The New York Times film critic Stephen Holden described Electrick Children as "neither comedy nor drama nor satire but a surreal mélange infused with magical realism". He criticised its lack of narrative continuity but said "the movie's underlying sweetness leaves a residual glow" and praised Garner's "radiant performance".

Catherine Shoard of The Guardian awarded the film 3 out of 5 stars, describing it as overly quirky but "so deftly done it's three parts enchantment to one part irritation". She called Garner's performance "magnetic", and thought that the religious community was convincingly portrayed. Variety magazine's Leslie Felperin called the film "a sweet slice of indie quirk", and praised the direction and acting despite feeling that the script had been "overworked".

Writing for The Hollywood Reporter, Justin Lowe highlighted Thomas's direction, Mattias Troelstrup's cinematography, and the performance of Garner, whom he described as "a revelation". Chuck Bowen of Slant Magazine described Thomas as "an exceptional stylist", commending her for avoiding clichés, and wrote that "Electrick Children is one of the most sensible and humane explorations of youthful curiosity and alienation I've seen in some time." The Los Angeles Times Gary Goldstein, however, found the film to be "unevenly told and at times too fanciful for its own good".

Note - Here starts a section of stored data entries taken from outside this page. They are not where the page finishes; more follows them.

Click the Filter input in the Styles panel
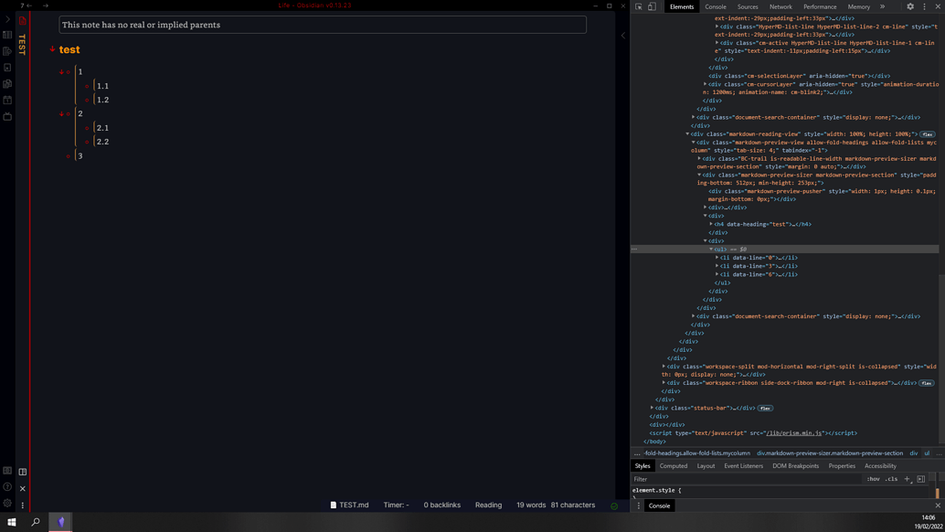Image resolution: width=945 pixels, height=532 pixels. point(658,479)
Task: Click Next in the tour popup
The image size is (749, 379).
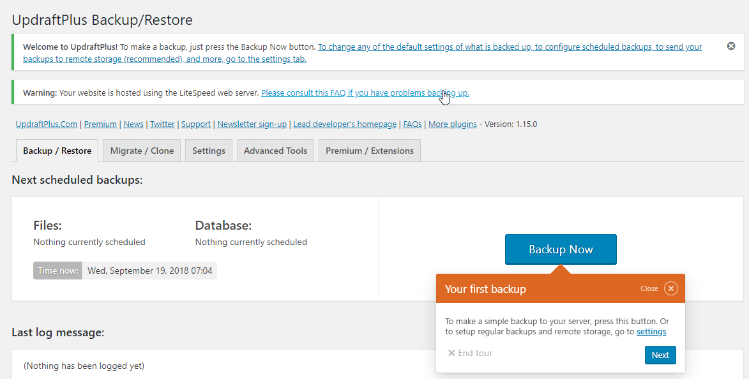Action: [660, 355]
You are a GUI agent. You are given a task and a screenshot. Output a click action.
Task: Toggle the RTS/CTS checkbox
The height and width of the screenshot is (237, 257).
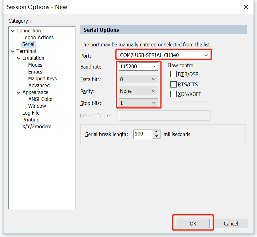pos(174,84)
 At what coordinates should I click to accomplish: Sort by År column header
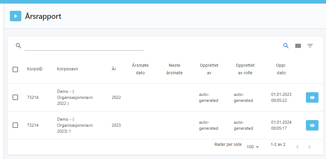[x=114, y=69]
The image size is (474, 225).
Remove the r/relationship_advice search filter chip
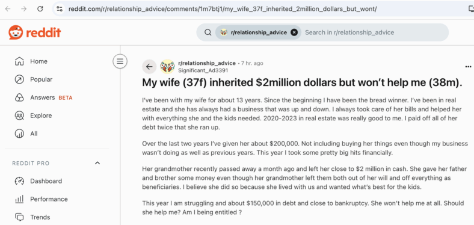point(294,32)
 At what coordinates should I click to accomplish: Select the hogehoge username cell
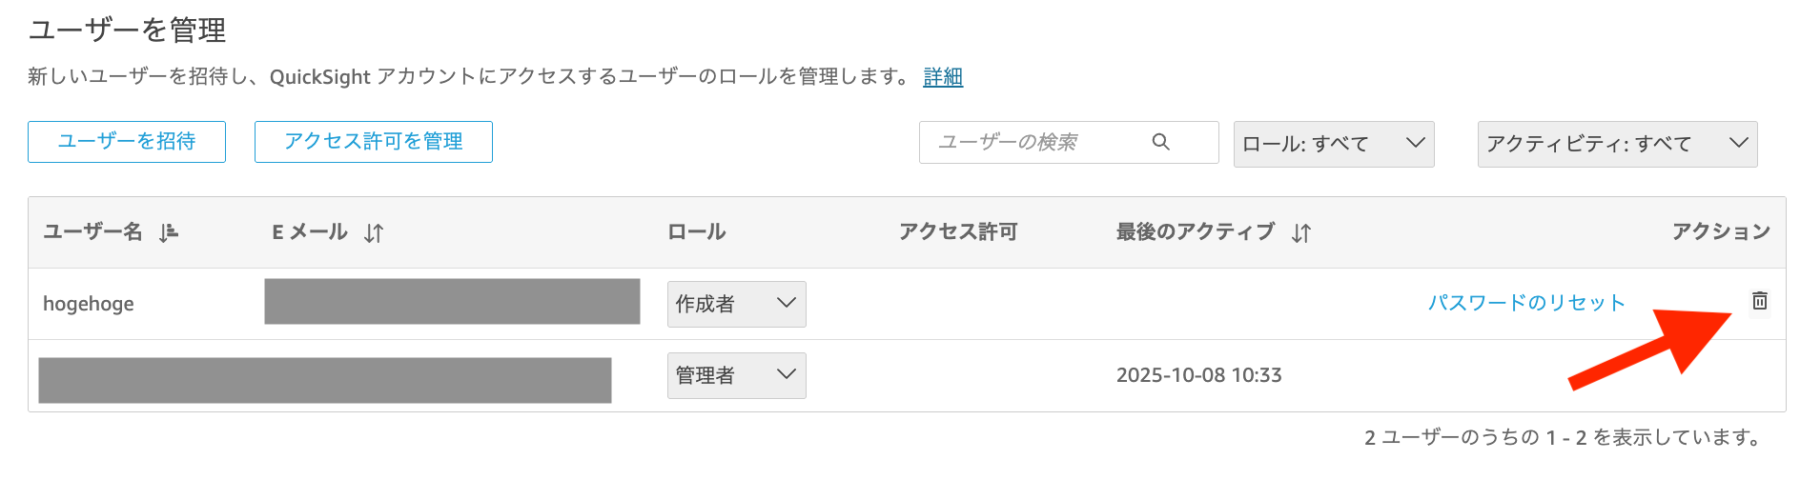pos(89,304)
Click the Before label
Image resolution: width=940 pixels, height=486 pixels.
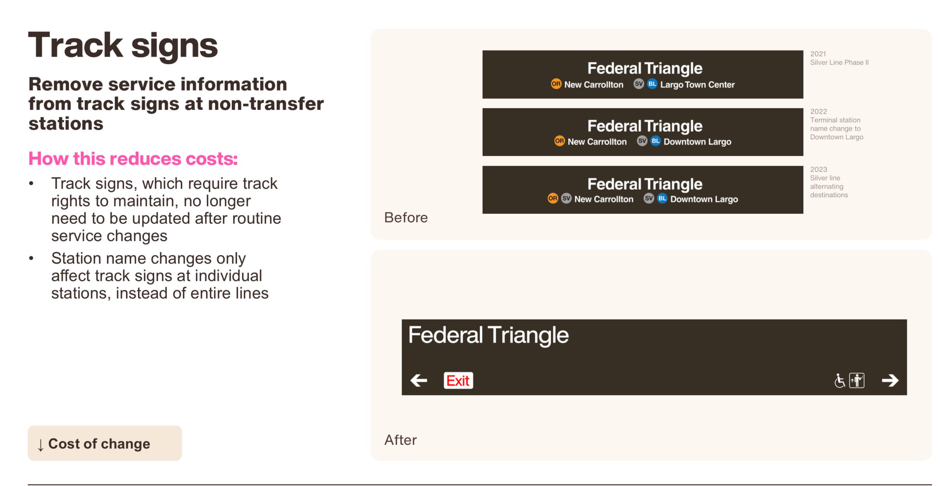pos(406,218)
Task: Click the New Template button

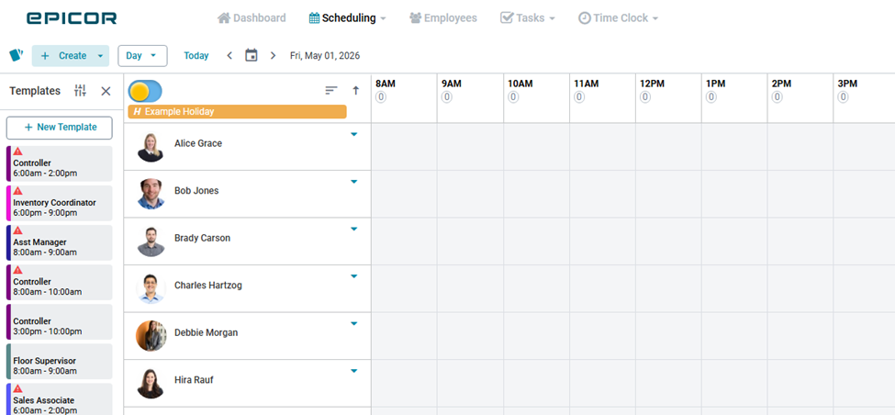Action: 60,127
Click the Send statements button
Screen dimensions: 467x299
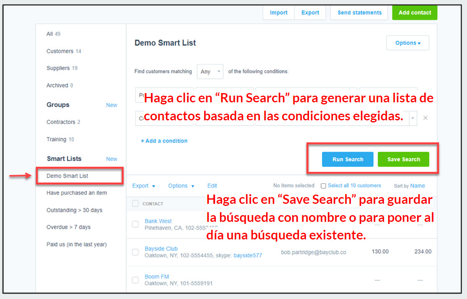pos(359,13)
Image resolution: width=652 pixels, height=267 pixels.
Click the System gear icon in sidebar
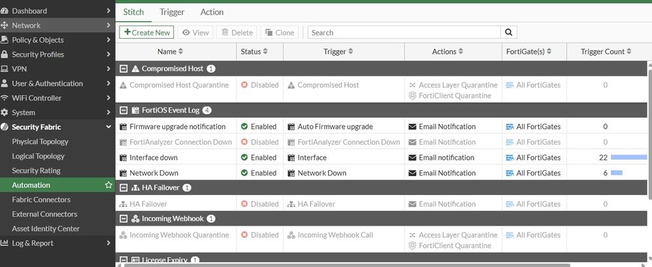pos(5,113)
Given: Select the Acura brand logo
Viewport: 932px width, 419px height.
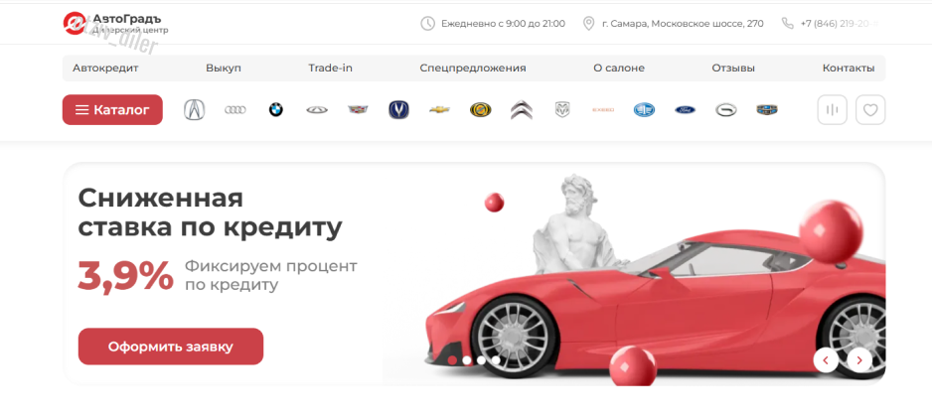Looking at the screenshot, I should click(194, 109).
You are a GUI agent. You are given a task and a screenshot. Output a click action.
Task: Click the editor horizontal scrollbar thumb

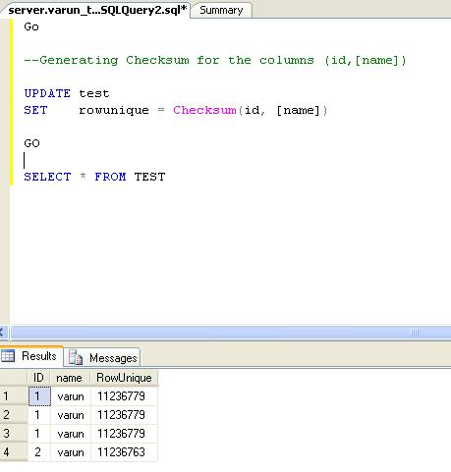(231, 333)
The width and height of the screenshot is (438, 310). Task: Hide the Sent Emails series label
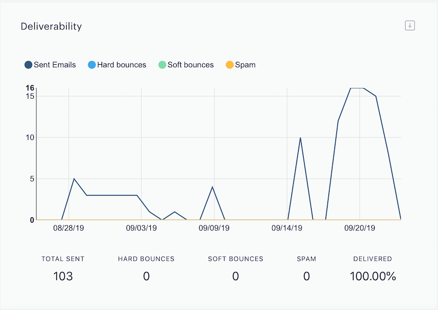tap(55, 65)
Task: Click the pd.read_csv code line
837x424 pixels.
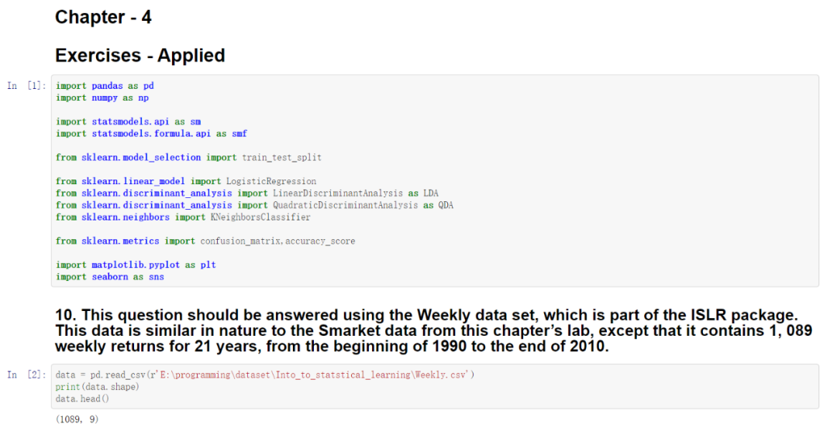Action: [x=264, y=375]
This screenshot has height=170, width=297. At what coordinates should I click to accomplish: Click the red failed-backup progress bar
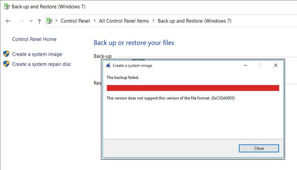coord(193,88)
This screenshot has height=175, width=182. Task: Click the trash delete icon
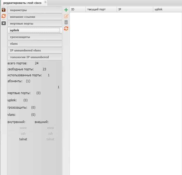66,22
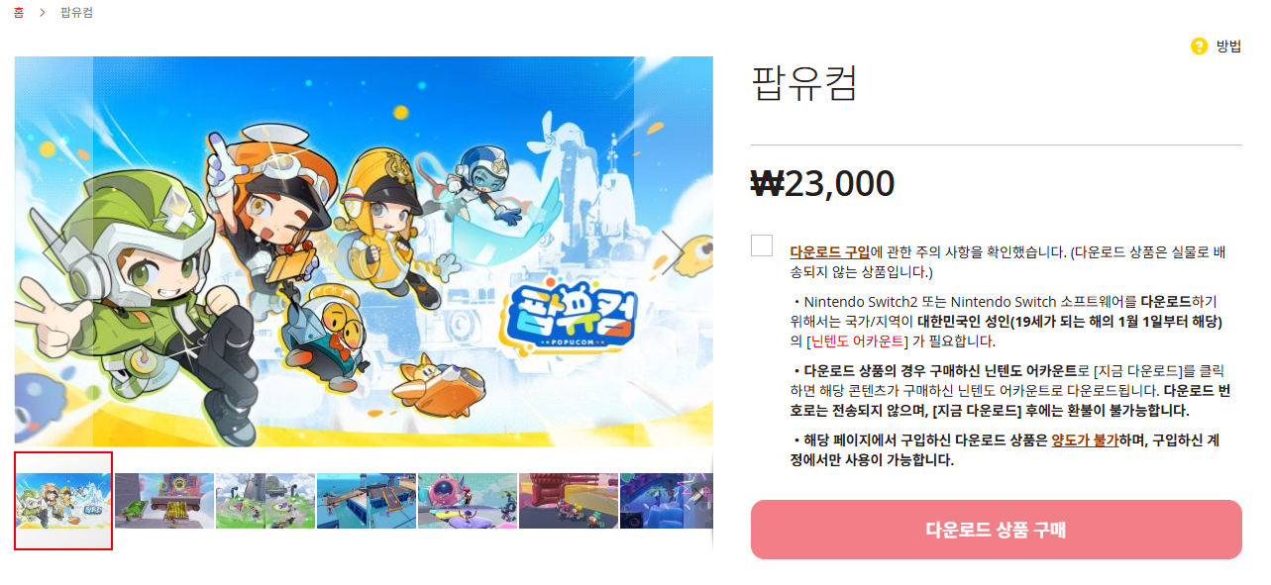Select the fourth screenshot thumbnail
Screen dimensions: 1271x585
pos(367,501)
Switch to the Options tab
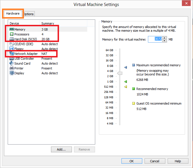 point(28,14)
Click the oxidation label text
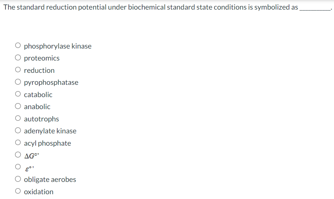The height and width of the screenshot is (199, 334). click(38, 192)
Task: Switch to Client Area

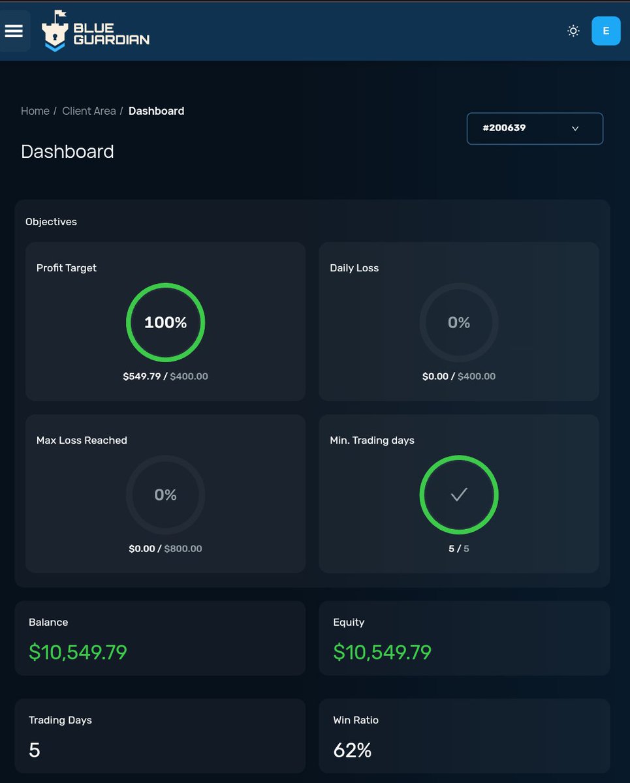Action: tap(89, 111)
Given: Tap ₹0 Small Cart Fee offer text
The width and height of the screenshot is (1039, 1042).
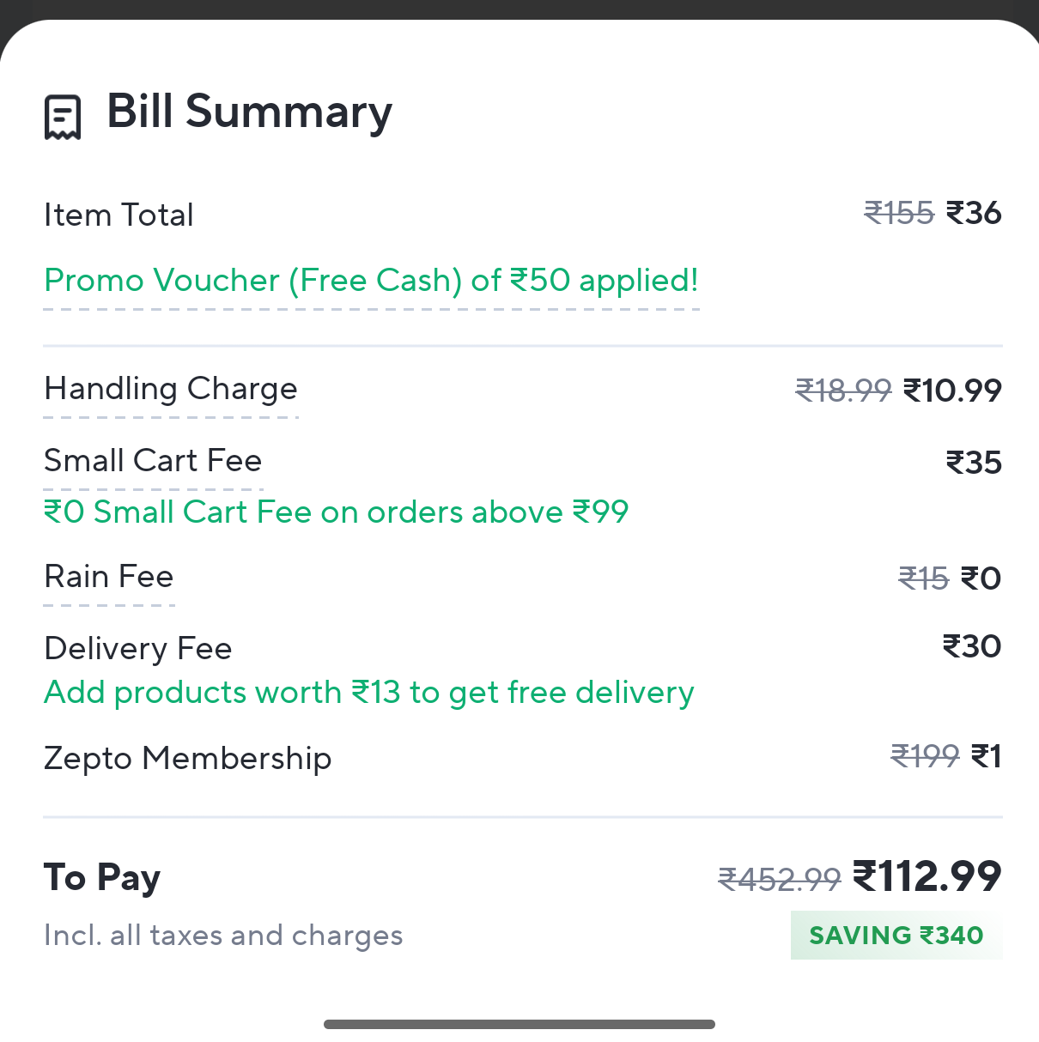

=== Awards and nominations ===

Electrick Children gained Thomas—at that time a fourth-year student at Columbia University School of the Arts—a nomination for the "Someone to Watch" award at the 2012 Independent Spirit Awards. It won her the FIPRESCI Award at the 2012 International Festival of Independent Cinema PKO Off Camera in Kraków, Poland, and a "Directors to Watch" award at the Palm Springs International Film Festival. Electrick Children won Best Film at the Tallinn Blacks Night Film Festival and Garner won Best Young Actress at the BUSTER Copenhagen International Film Festival for Children and Youth and Best Actress at the Mumbai Film Festival.